Eyang menghembuskan nafasnya pelan sedangkan Eyang Putri hanya geleng-geleng melihat tingkah cucunya. Sudah berkali-kali di beri wejangan dan juga hukuman tetap saja tidak ada perubahan. Dari sekian banyak orang di sana, hanya Nata yang tak bereaksi dengan jawaban Gala. Laki-laki yang dari tadi terlihat santai itu tiba-tiba diserang gugup, selama di Jakarta Ia tak pernah merasa segugup ini. Sena yang melihat tingkah sepupunya hanya bisa menepuk pelan punggung Nata. Nata harus siap.

“Adinata,” panggil Eyang.

Nata yang tadi menundukkan kepalanya langsung menegakkan tubuh begitu mendengar namanya di panggil. Nata melirik dan bisa melihat jelas jika Dhanu dan Sena yang sedang berusaha menahahan tawa mereka sekuat mungkin. Nata menatap Eyang, tangannya yang ada di bawah meja sama sekali tak bisa diam.

“Eyang sudah putuskan, bulan depan kita adakan makan malam bersama keluarga Guinandra, kita bicarakan tentang pertunangan Adinata dan Anasera,” ujar Eyang tanpa basa-basi.

“Romo!” seru Ayah Nata tak terima.

Nata yang mendengar itu terbelalak tak percaya. Sama hal nya dengan semua orang yang ada di meja makan tersebut. Mereka tak mengira kalau akan secepat itu padahal Nata masih belum menyelesaikan gelar sarjananya. Bukan hanya ucapan Eyang yang mengejutkan namun juga jawaban Nata setelah itu. Tak ada yang menyangka sosok Nata yang dari dulu selalu menurut akan semua pilihan Eyang tiba-tiba berani berkata demikian. MEskipun sering membangkang namun Nata tak pernah terang-terangan mengucapkannya pada Eyang Ararya.

“Nata gak mau di jodohin,” ucap Nata tegas.

“Saya Adinata Lingga Ararya menolak adanya perjodohan ini secara lahir dan batin,” imbuh Nata.

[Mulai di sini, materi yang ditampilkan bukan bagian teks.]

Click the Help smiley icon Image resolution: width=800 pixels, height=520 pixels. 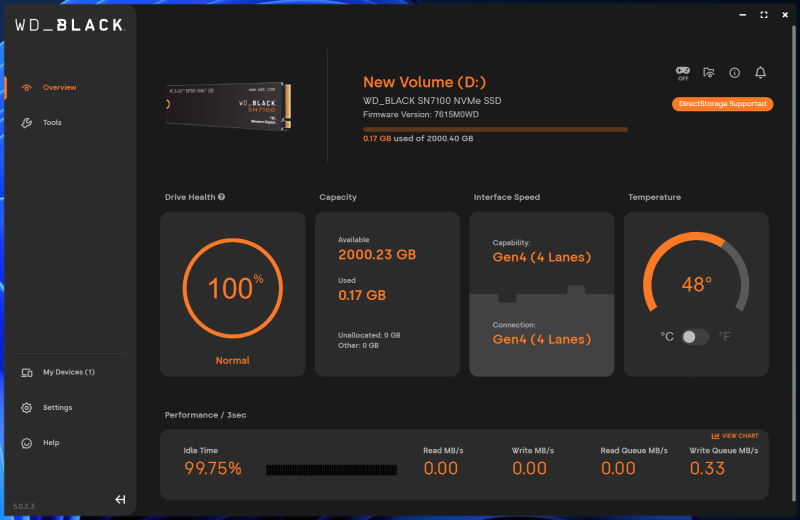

Semua orang mencoba menahan diri untuk tidak menyerang Nata karena kata-katanya yang sama sekali tak sopan. Melihat kegigihan Nata yang seperti ini akankah trah Ararya berhasil mempertahankan tradisinya? Atau keinginan Nata dapat terkabulkan dan berhasil merubah sebuah tradisi turun temurun dari pendahulu mereka?

Tak salah jika sampai detik ini seorang Nata dijuluki sebagai pangeran kekacauan. Semua kacau sejak ucapan sederhana Nata di meja makan tersebut, ini pertama kalinya seorang pangeran menentang keras keputusan Raja di hadapan semua keluarga. Siapa lagi kalau bukan seorang Adinata Lingga Ararya.